Saturday, July 5, 2008

Surgeons do not Cry - Story#1 - The Politics of Survival (The Ingénue)

Because I forgot to greet him on his birthday last June, I decided to pay a tribute to Ting Tiongco. And since he is one person I know who wants to tell stories and share it with different people, I wanted to share part of him to some of my friends here by featuring four stories from his latest book. These are actually four of the my favorite ones. I was planning to feature just three but i can't choose which one to drop, so four, why not! LOL. I could feature the whole book, but since it is the University of the Philippines(UP) Press who owns the rights now as the publisher, I cannot really get away from them by just sweet talking them into forgiving me... if it was the author who published it, that would have been an easier one to deal with. lmao.

Anyways, without further ado, here's the story#1:
SDNC
(click book to read book reveiw)


THE POLITICS OF SURVIVAL (The Ingénue)

Entering the UP medical school for me was mind-boggling. I was a pure unadulterated Ateneo product, from kindergarten to high school in small town Ateneo de Davao, to college in the more sophisticated Ateneo de Manila University. At that time, the Ateneos were strictly for boys, or young men, as the case was in college. I never had any girls or women as classmates so I did not know how to comport myself before one. I took special care to be as well groomed as possible. In the first days of classes I prepared myself for class very carefully, the same way I prepared myself for the rare Saturday night parties in Ateneo, which were the only times we dorm denizens of Bellarmine Hall met girls for the four years we studied in Loyola Heights. I came to class everyday with my Tancho Tique slicked down hair, smelling of Old Spice after shave lotion but wearing my usual thick myopic glasses.

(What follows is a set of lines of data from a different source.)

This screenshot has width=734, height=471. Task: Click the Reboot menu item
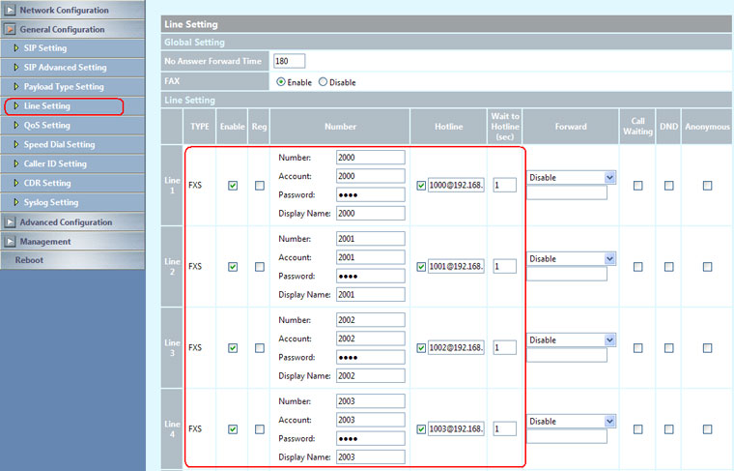point(29,260)
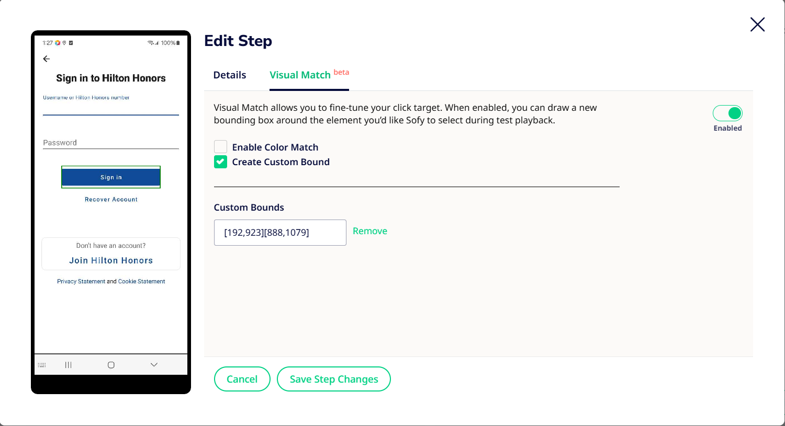The height and width of the screenshot is (426, 785).
Task: Click the blue Sign in button in preview
Action: click(x=111, y=177)

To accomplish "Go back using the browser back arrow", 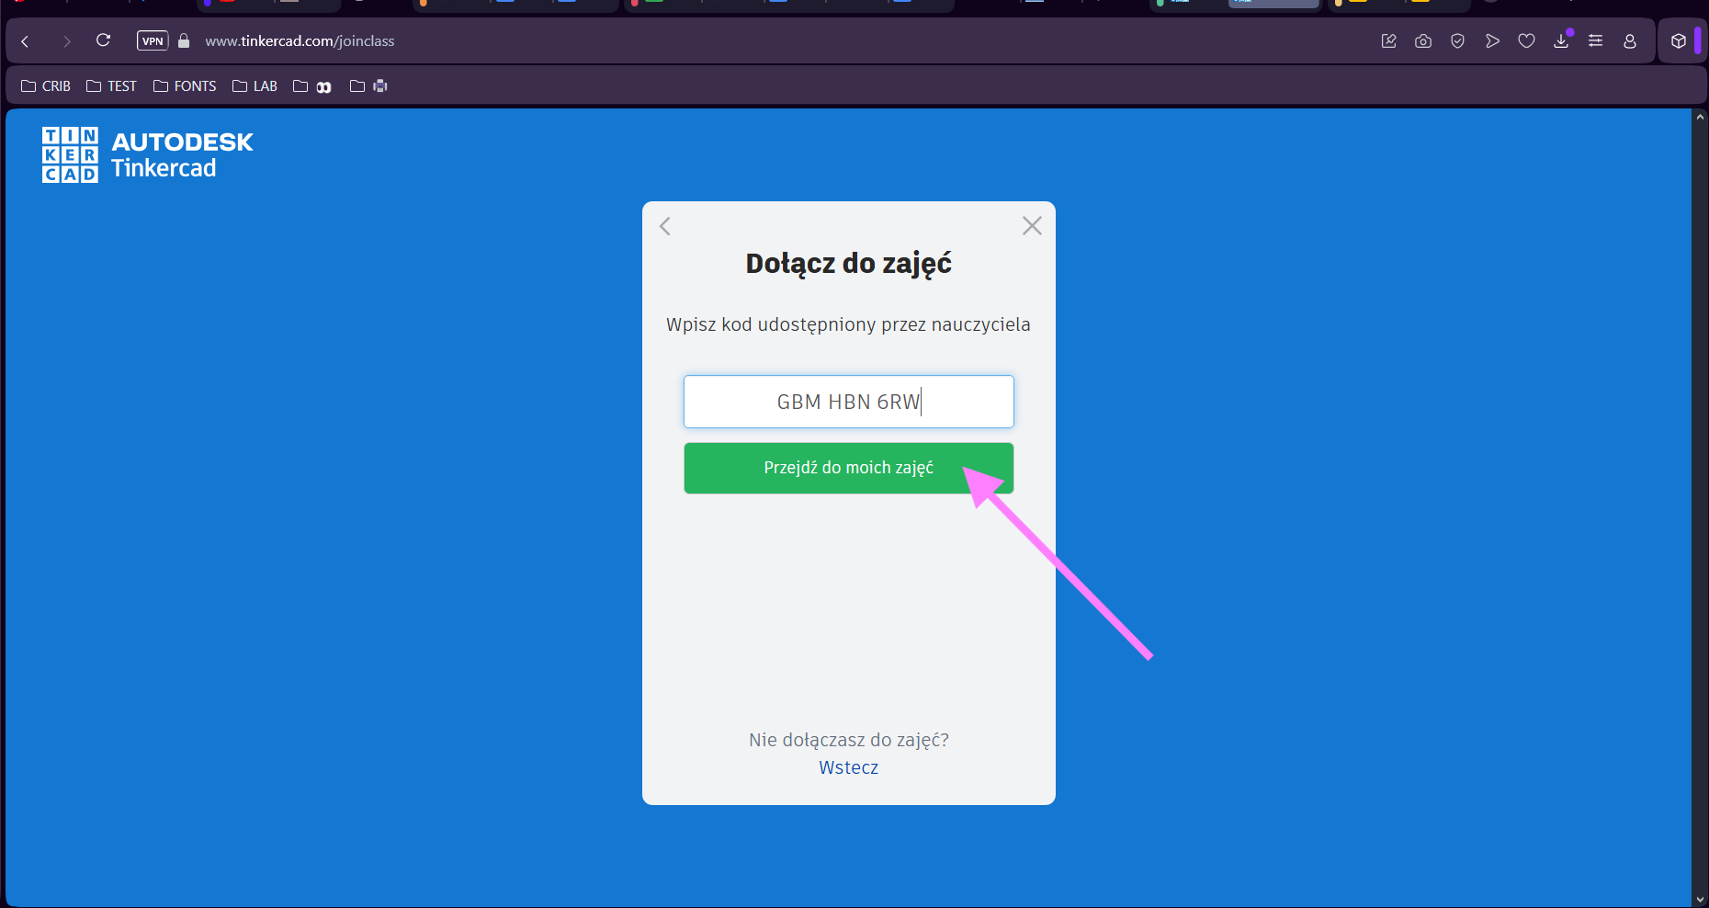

I was afraid to eat lunch at the crowded Little Quiapo restaurant in the UP College of Medicine campus in Herran, Ermita. I dreaded each time some female classmate would want to share my table because I always felt obliged by the manly rules of gallantry to pay for her lunch. And I was operating on a very meager budget. I ate lunch at Little Quiapo only when everybody else had eaten. And I was always late for the first afternoon class at one pm.

All this nonsense mercifully stopped one day when to my mortification, one of my female classmates, the hustle-bustle Marlene A shared my table late in the lunch hour. As I attempted to pay for her lunch, good old Marlene A cussed me. It was the first time that I was ever cussed by a female, and she cussed in earthy UP Diliman Tagalog that was hair-raising indeed to a non Tagalog, wrss-wrss speaking nerd from the hills of Loyola. It was the time of burgeoning campus activism, but not having known too many females in my eighteen year old life, how was I to know Marlene A was a through and through feminist? She cussed me for being a condescending, pompous, male chauvinist pig and for presuming she could not afford to pay her own lunch. (At least that was what I understood.)

But was I ever so happy! I was profuse with my thanks to her. She set me free. From that time on, I refused to use Old Spice and did not comb my hair very often. I became a full blown UP student.

The UPCM first year class in 1966 was a collection of the crème de la crème from the different premed courses in Manila with a sprinkling from the provinces.

During our orientation period, the professors made us understand that each one of us was chosen for his/her individual history of excellence but they predicted that only 50 - 70% of the 120 would survive the five year course. We felt like 120 gladiators let loose in a large arena, each one sizing the other up on his chances of survival.

Almost immediately, alliances and hostilities broke out. For the sake of the survival of the most number, a class organization was imperative. But the election of the class officers was fraught with conflict. For the few non Diliman students, the election of class officers in the first two weeks of classes was at best, an exercise in hazard guessing. But for the Dilimanites who constituted the majority, it was a foregone thing. They had their previous alliances, personalities, prejudices, and politics in UP Diliman. They merely brought them over to the Herran Campus. We were all sucked into Diliman politics.

So for next five years we remained a class divided along fraternity lines.